Тот опять пожал плечами.
— Перестань! — сказал Григорьев. — Ты думаешь, мне не тошно? Давай, Димка ждет. Надо идти!
Яростно пошли через морозное слепящее пространство, то и дело в спешке оскальзываясь, оступаясь с тропинки в рыхлый снег. Григорьев шел впереди, тяжело сопевший Марик поспевал сзади. И почему-то хотелось, чтобы эта дорога длилась как можно дольше. Но они пересекли поле и дошли до удивившего их здания за деревьями скорей, чем за полчаса.

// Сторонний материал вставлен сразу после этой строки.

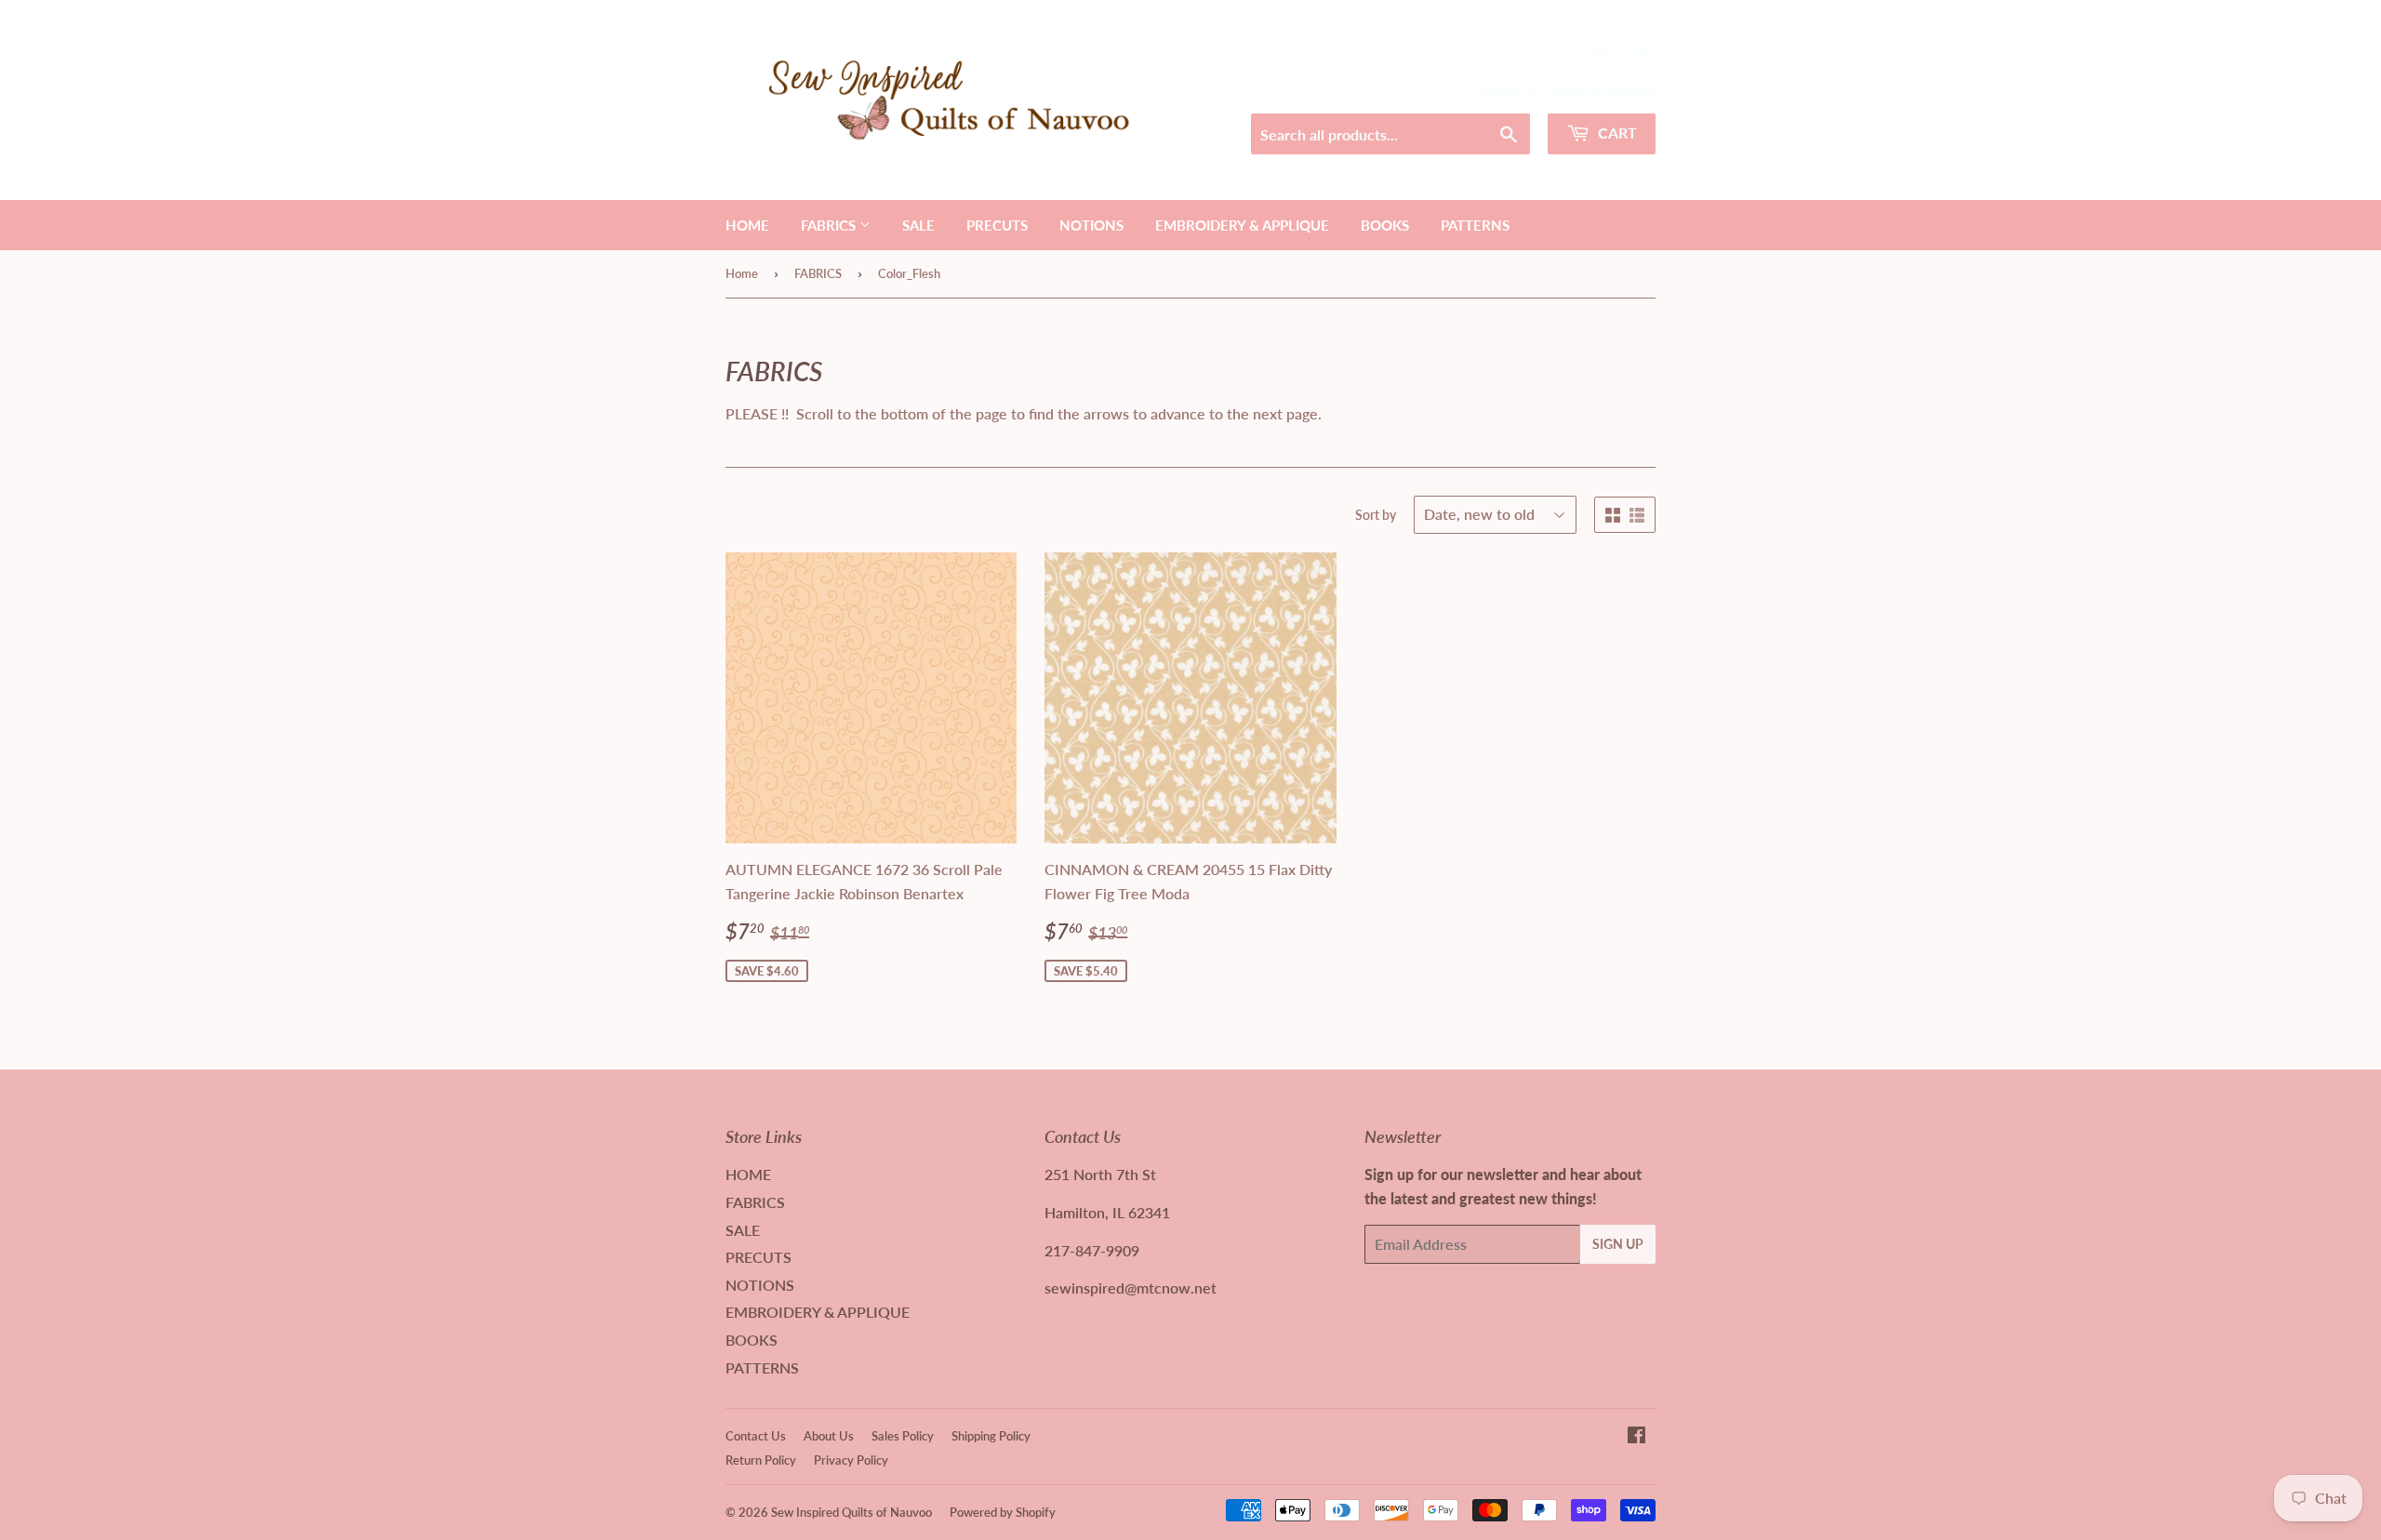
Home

Удивило больше всего то, что перед ними оказалась обычная с виду хрущевская пятиэтажка из серого кирпича, только обнесенная двухметровым бетонным забором. Впрочем, ворота в этом заборе — две ржавые железные рамы, затянутые проволочной сеткой, — были распахнуты настежь и никем не охранялись.
Они прошли в ворота и увидели, что пятиэтажка выстроена по типу общежития, с одним центральным входом, а на окнах нет никаких решеток. Во дворе, у бетонного забора, стояли милицейский «уазик» и грузовик-фургон. Людей не было видно.